> [TASKS TO PERFORM]:
1. List every proper name that appears in the "Cat Stuff" section of the blog post about writing and cats.
2. Answer these questions from the blog post about writing and cats:
(a) According to the writer's stats, what kind of post do readers especially love?
(b) Who pointed out that Agnes had put on weight?
(c) Whose food does Agnes steal?
3. Carry on the blog post about writing and cats from its last sentence.

> [TEXT SEGMENT]:
▼

I hope you are having a most pleasant Sunday, my magnificent horde. (Or, if it’s not Sunday when and where you are, a most pleasant whatever-day-it-happens-to-be.)

As I go about the work of realigning my schedule and my priorities to better accommodate the business of writing, one thing stands out to me in a way I didn’t expect. So today I’d like to spend a few words talking about my experiments in creative self-care. Plus also—an obligatory cat anecdote, since my stats tell me you guys love cat posts, and especially cat posts on Sundays.

And because I am kind and merciful, I’ll tell you the cat thing first.

Cat Stuff

Lately the cats have been on a diet. The vet pointed out that Agnes, who is a very small kitty, has put on a little weight is basically attempting to transform herself into Tetsuo from Akira or maybe Jabba the Hutt. She accomplishes this by stealing Kane’s food whenever possible and then pretending she is famished so we will feed her again. I do my best to watch them at mealtimes, but Agnes’s SNEAK is up to like 99 or 100, and she can slip in, wolf down Kane’s breakfast, and be away before I notice.

▲

> [PROVIDED DATA]:
▼

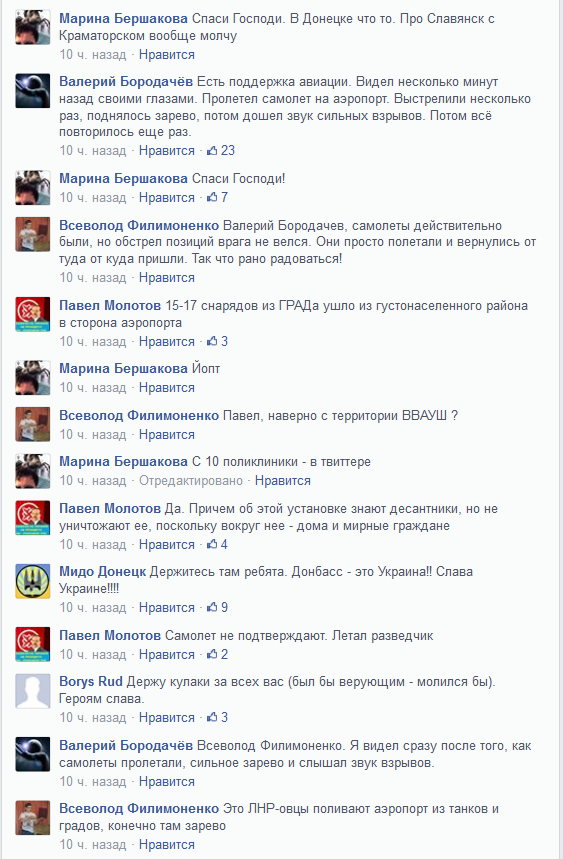Open Марина Бершакова's avatar on the Йопт comment
Viewport: 563px width, 859px height.
click(x=33, y=378)
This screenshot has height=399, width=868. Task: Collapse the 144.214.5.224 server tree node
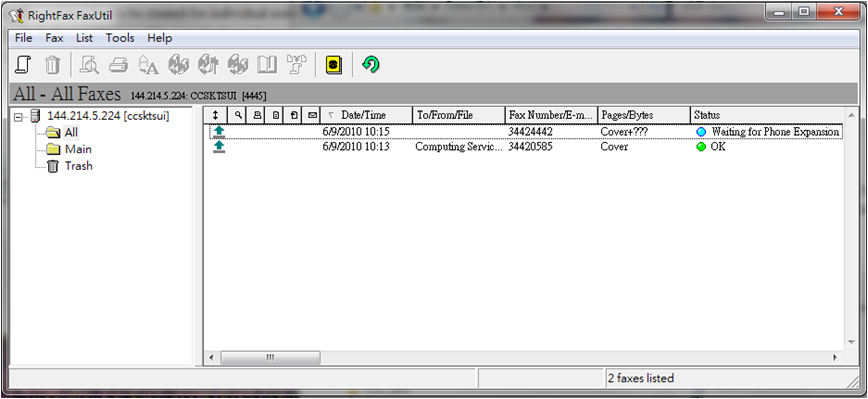coord(18,117)
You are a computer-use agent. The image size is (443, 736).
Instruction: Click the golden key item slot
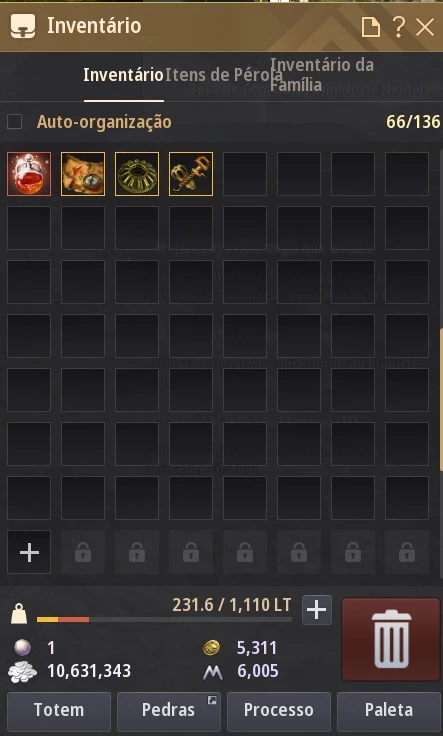click(x=191, y=174)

▲

> [ANSWERS TO THE TASKS]:
1. Agnes, Tetsuo, Akira, Jabba the Hutt, Kane

2.
(a) Cat posts, especially cat posts on Sundays.
(b) The vet.
(c) Kane's.

3.
So per the doctor’s orders, both cats have been condemned to eat low-calorie, extra-filling crunchyfood (we allow them to free-feed because they stress out if they can’t), and Agnes’s squishyfood portions have been radically reduced. We’ve also wrestled them into a much more conservative feeding schedule so they will eat what squishyfood they’re given right that minute and not leave any lying around in their bowls.

Thus far, it’s working, and Agnes has begun to de-puff just a bit (I wonder why). But she’s still phenomenally displeased with the arrangement and does everything in her power to subvert it.

Today around lunchtime, they got their midday squishyfood, which was promptly consumed. Agnes, of course, was displeased, and she was doubly displeased when she discovered that I had already collected Kane’s bowl and washed it.

So she licked the floor a couple of times—mournfully—and proceeded to give a few affectionate rubs to the fridge, where she knows the leftovers are kept.

Her overtures went unanswered, however, much to her displeasure.

Meanwhile, in the process of washing the lunch dishes, I noticed that the crunchyfood hopper needed replenishing, so I added some kibble.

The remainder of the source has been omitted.